Pull out every line in the material below that contains the word "coordinates", and copy each one without changes.

>> BEGIN Records shown

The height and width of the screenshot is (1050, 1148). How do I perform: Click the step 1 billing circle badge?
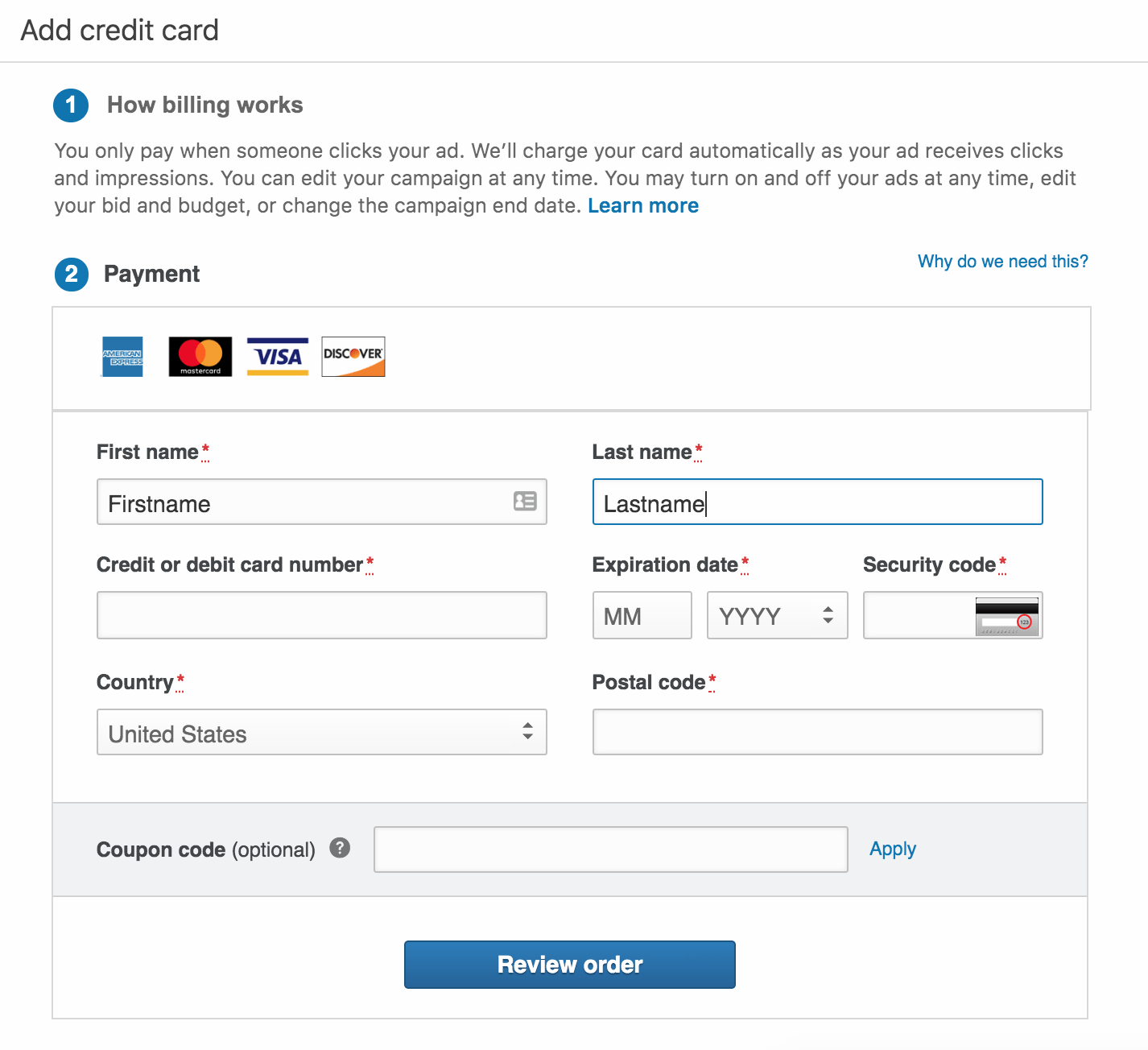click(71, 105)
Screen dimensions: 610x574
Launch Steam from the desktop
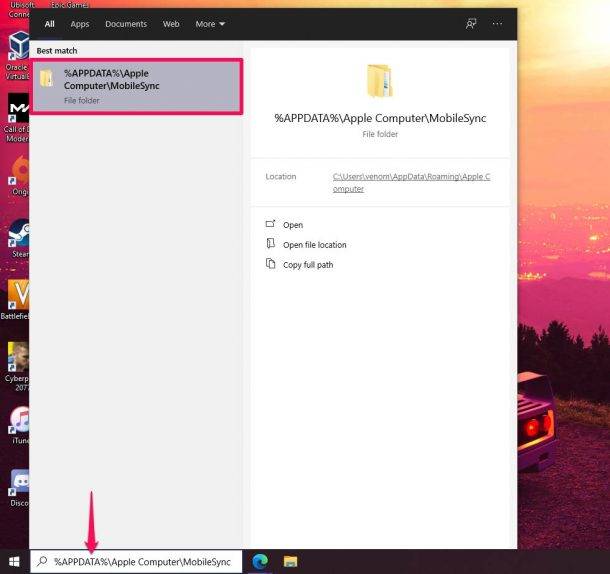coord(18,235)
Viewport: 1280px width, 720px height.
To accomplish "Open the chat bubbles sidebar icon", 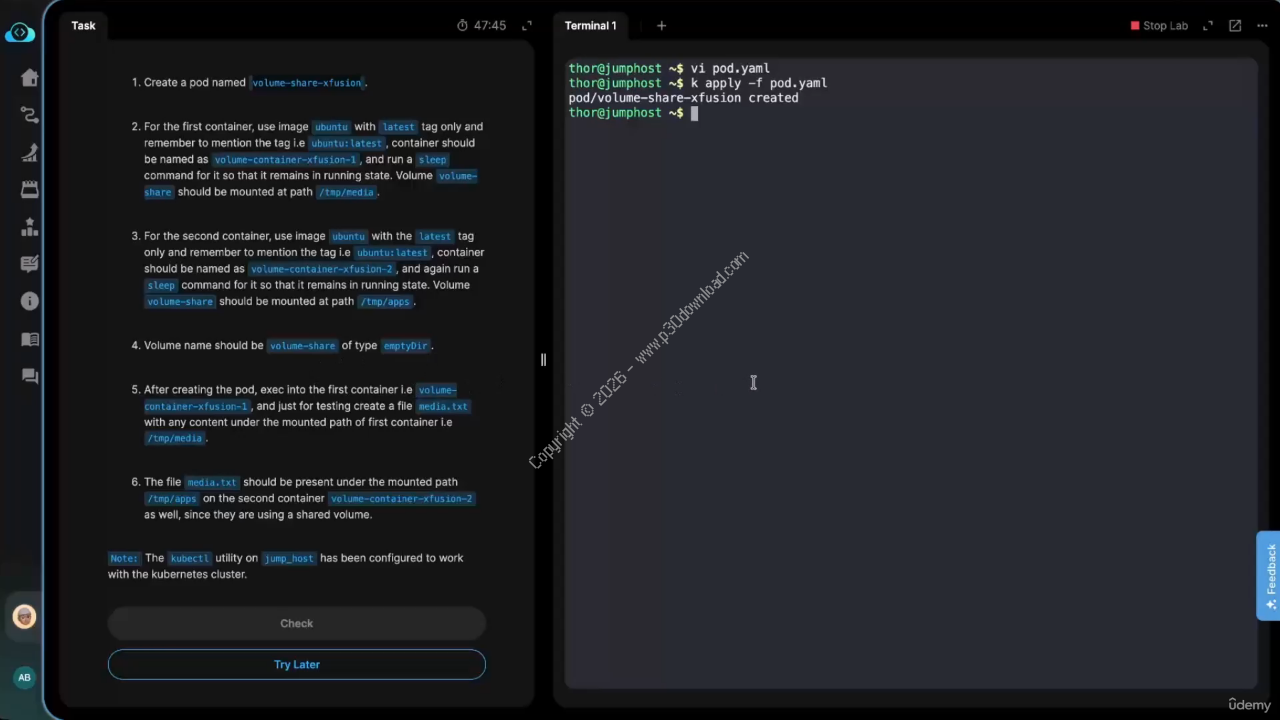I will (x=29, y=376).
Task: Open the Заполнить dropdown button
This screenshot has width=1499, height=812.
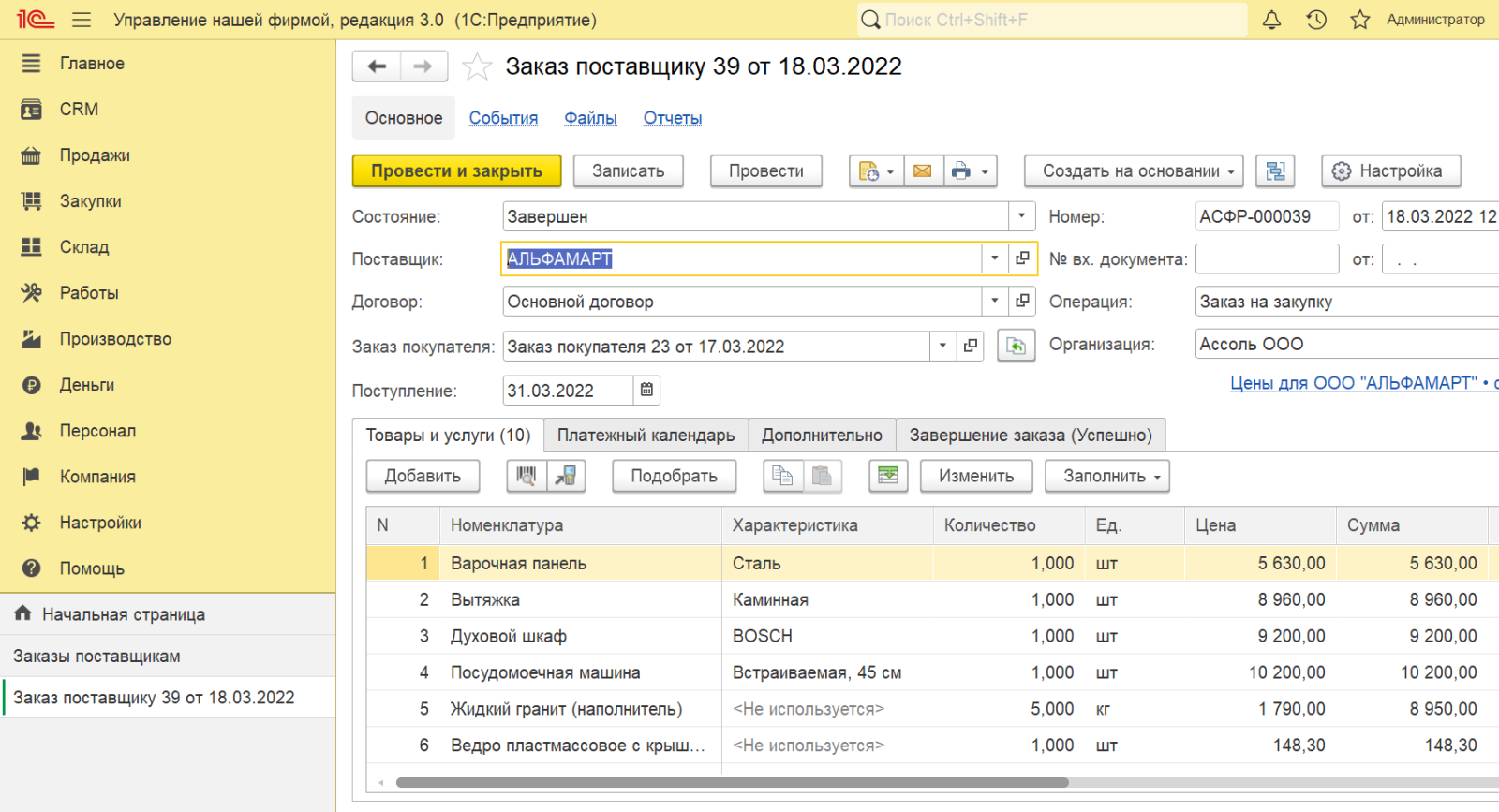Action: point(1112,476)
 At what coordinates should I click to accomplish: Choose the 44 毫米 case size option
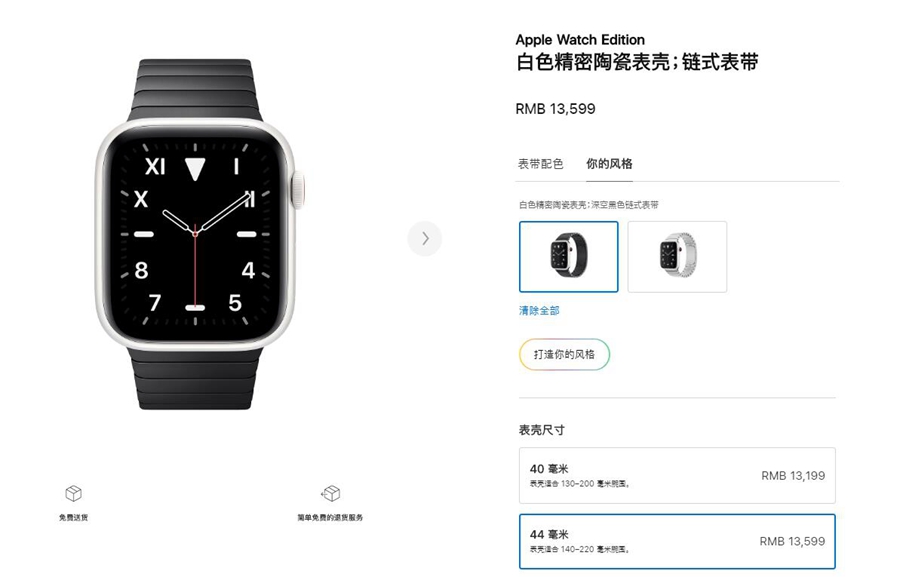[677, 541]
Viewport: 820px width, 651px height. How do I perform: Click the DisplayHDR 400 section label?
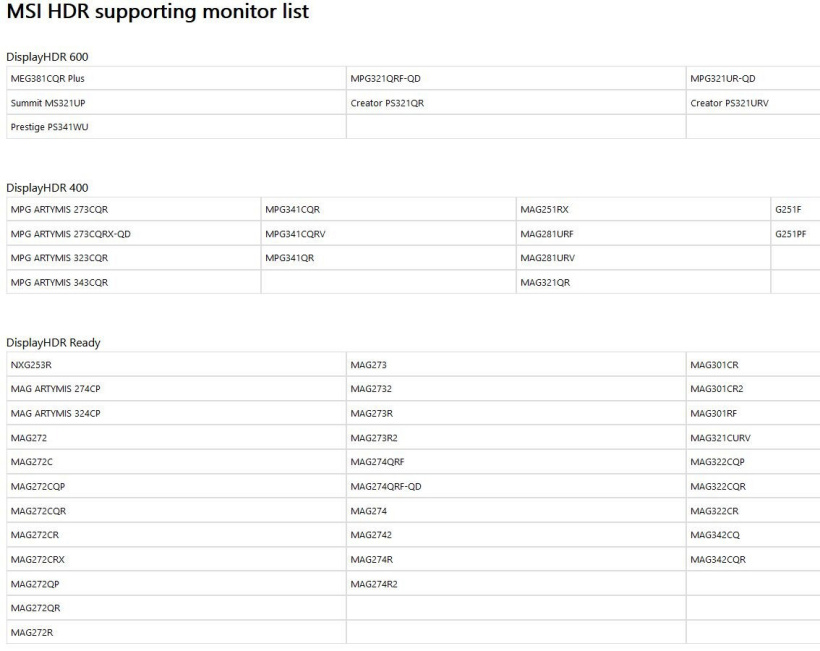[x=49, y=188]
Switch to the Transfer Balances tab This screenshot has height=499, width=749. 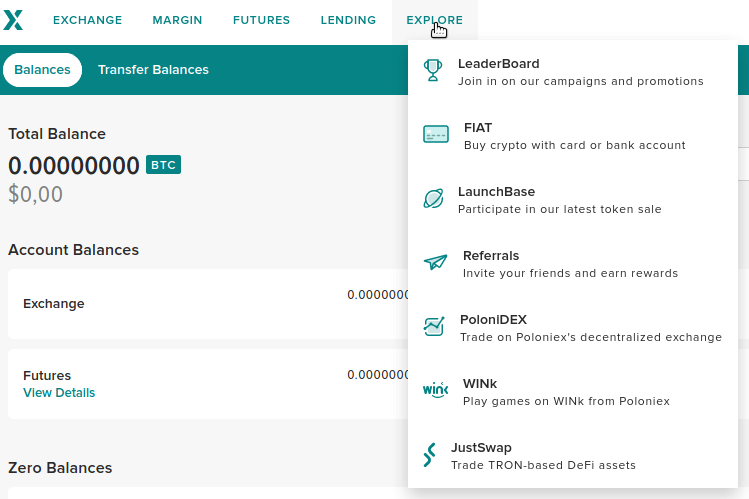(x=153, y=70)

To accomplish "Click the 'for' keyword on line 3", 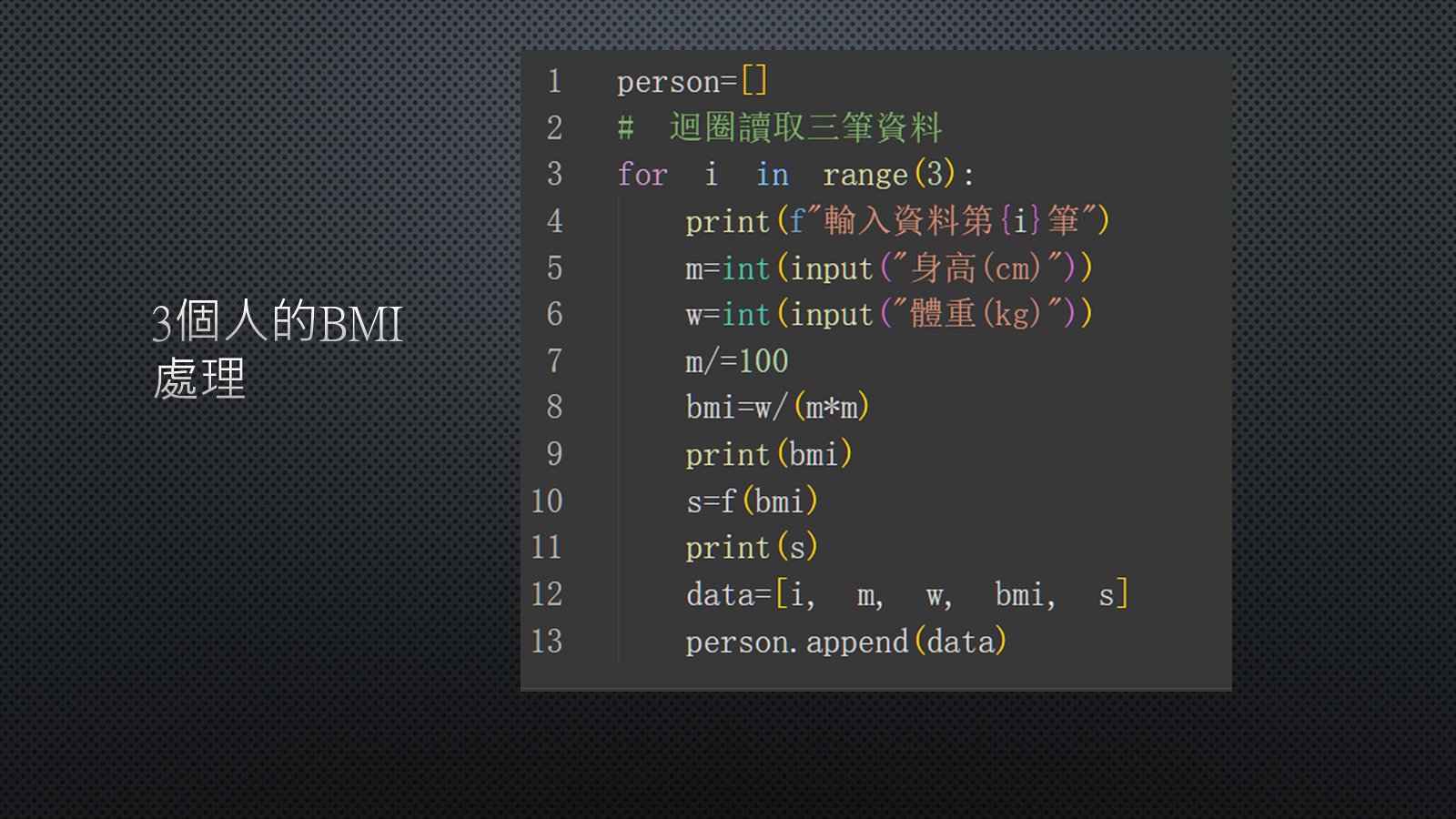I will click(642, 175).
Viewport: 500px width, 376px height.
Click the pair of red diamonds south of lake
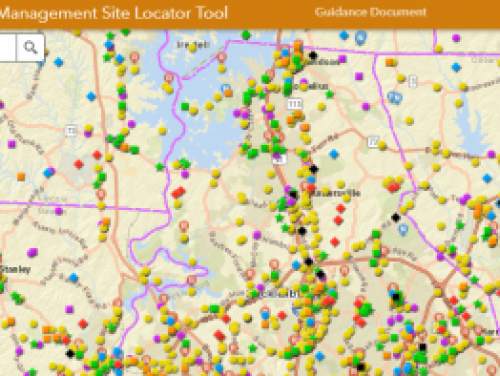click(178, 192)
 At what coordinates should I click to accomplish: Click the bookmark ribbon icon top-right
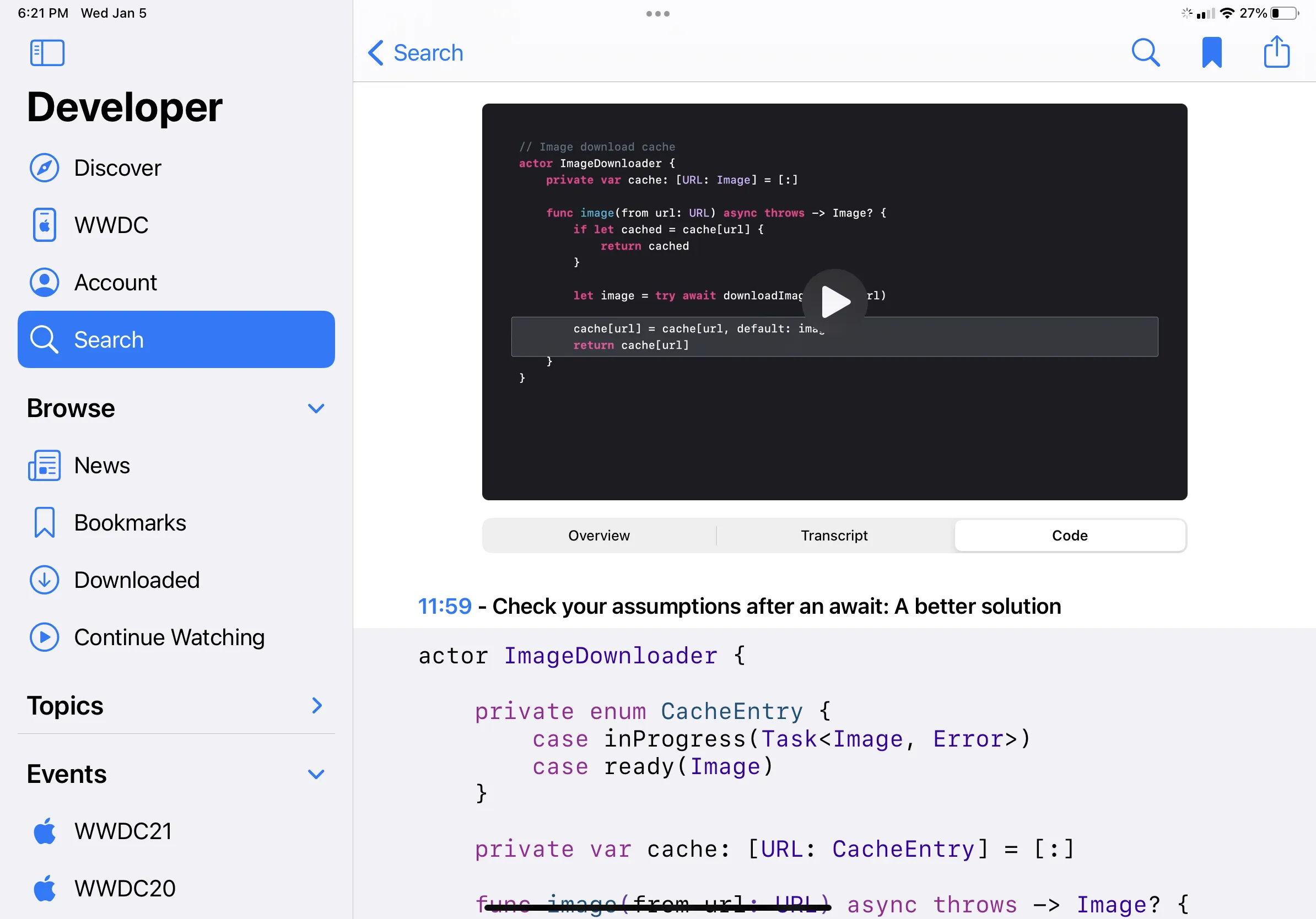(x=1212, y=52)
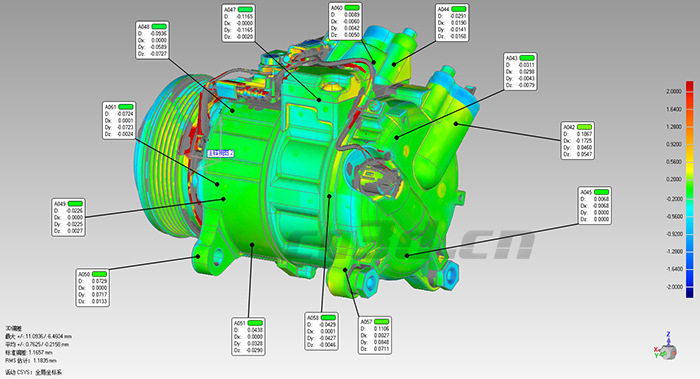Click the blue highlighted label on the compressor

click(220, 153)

>> END Records shown

Result of the exercise:
 At what coordinates should I click to accomplish: Choose the 44 毫米 case size option
 At what coordinates should I click to accomplish: Click the bookmark ribbon icon top-right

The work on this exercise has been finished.